▶ [Task material]
Start of Block

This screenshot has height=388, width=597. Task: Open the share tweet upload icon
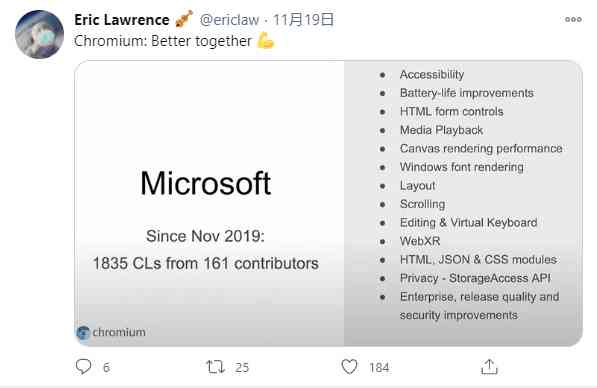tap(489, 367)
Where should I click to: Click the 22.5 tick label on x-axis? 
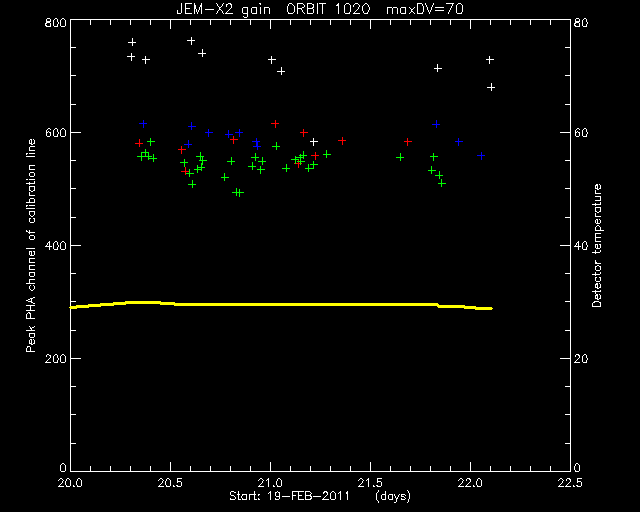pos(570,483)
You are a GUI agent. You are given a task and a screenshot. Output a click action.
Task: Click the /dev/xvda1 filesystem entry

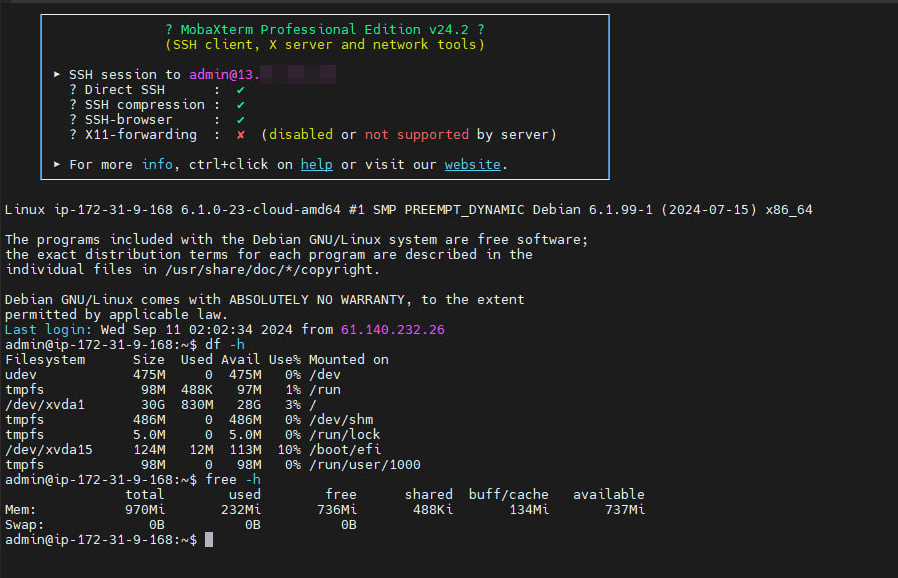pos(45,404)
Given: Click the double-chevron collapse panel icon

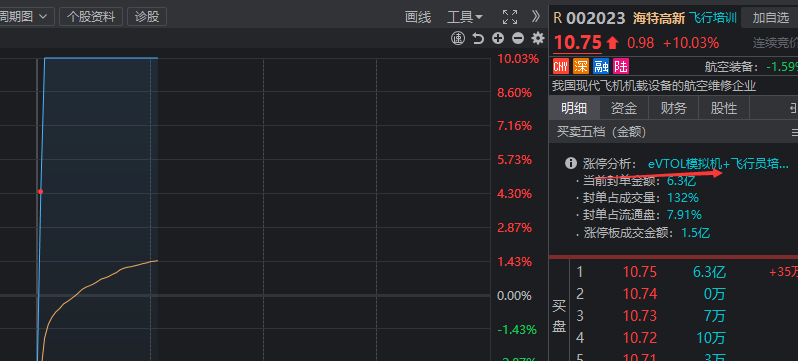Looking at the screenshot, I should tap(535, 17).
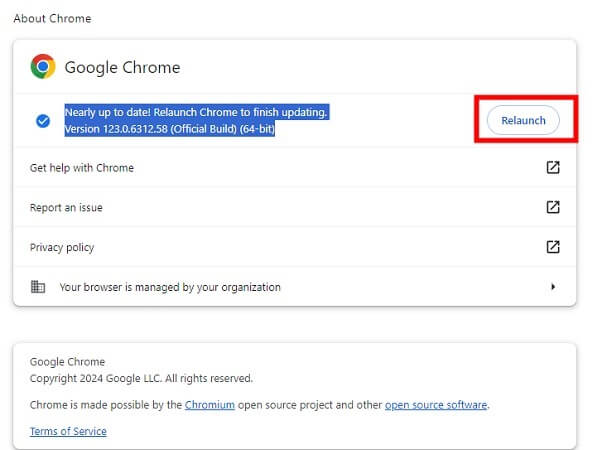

End of Block
Start of Block

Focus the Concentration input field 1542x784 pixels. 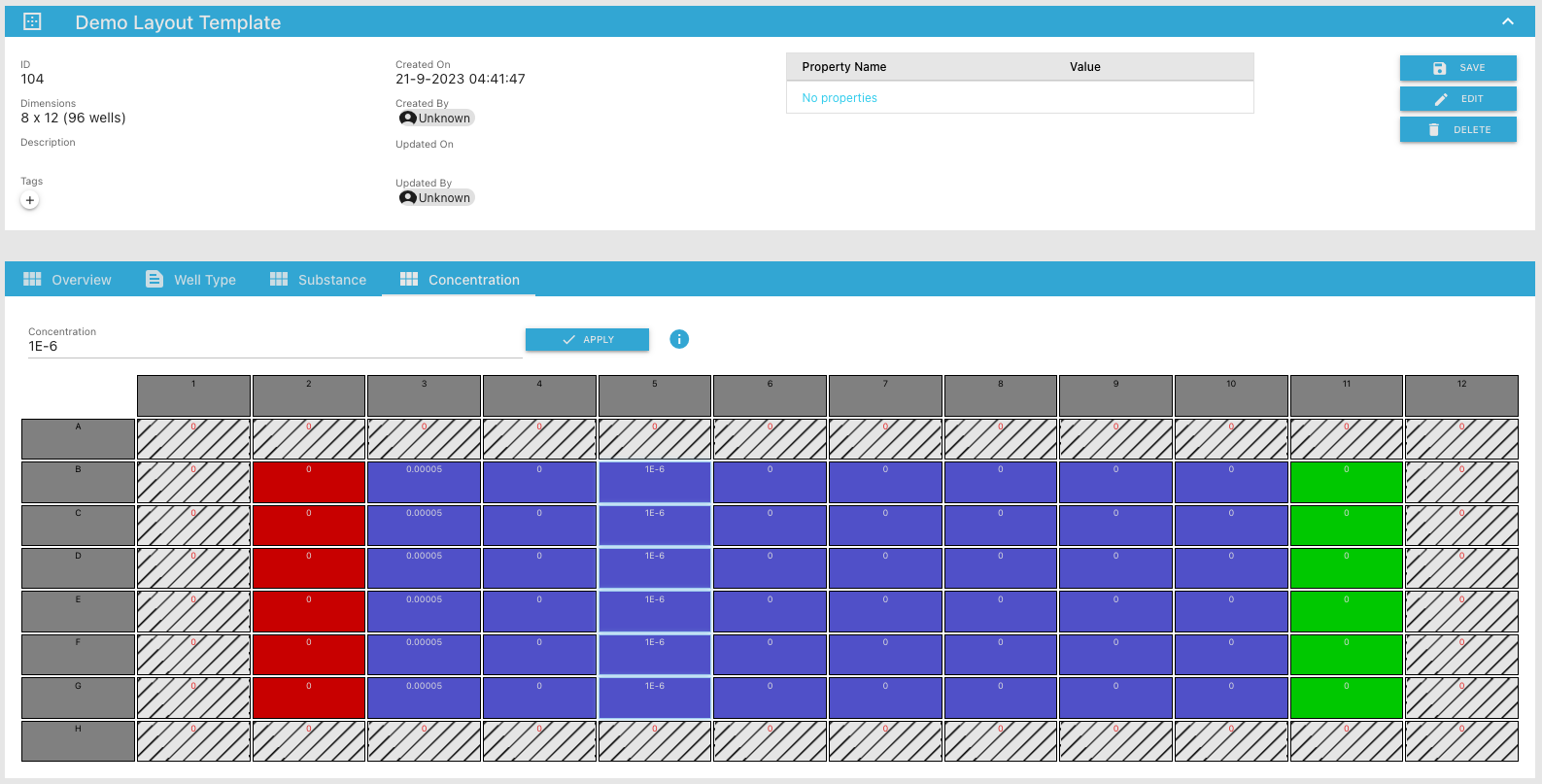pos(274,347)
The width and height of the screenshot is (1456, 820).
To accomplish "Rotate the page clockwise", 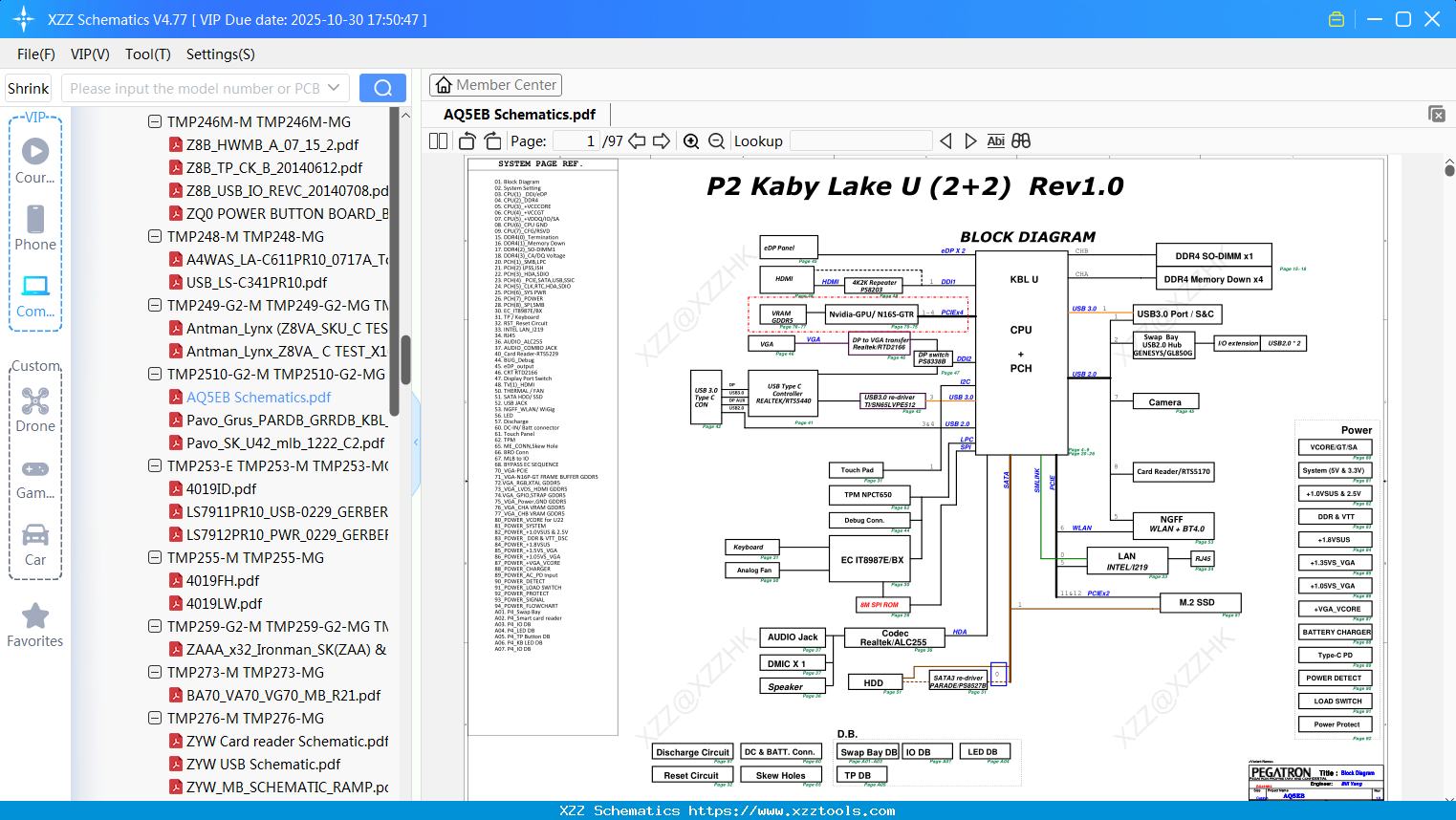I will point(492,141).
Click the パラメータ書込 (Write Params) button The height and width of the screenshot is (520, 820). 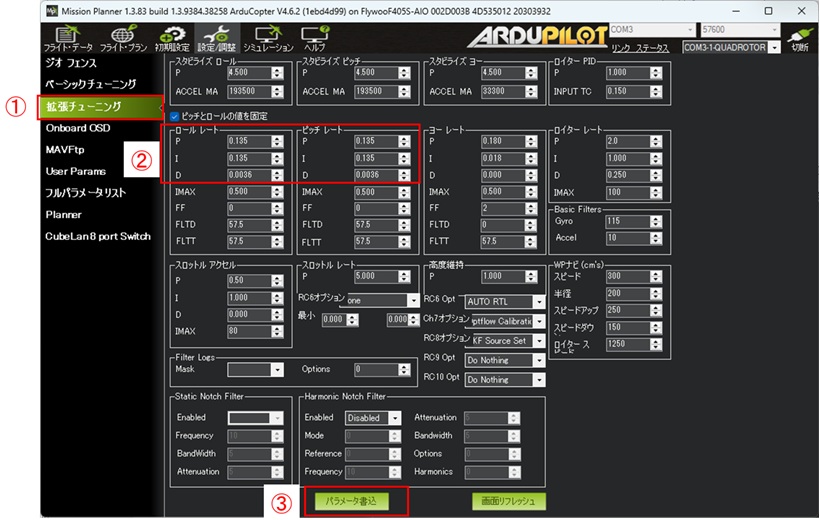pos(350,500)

End of Block

Restate word for word the lines of the data above that begin at the line with "This screenshot has" and end at the line with "You are a GUI", keeping both ends and dropping every picture.

This screenshot has height=388, width=597. Task: Open the share tweet upload icon
tap(489, 367)
Where should I click to: Click the 22.5 tick label on x-axis? 
pos(570,483)
You are a GUI agent. You are given a task and a screenshot. Output a click action.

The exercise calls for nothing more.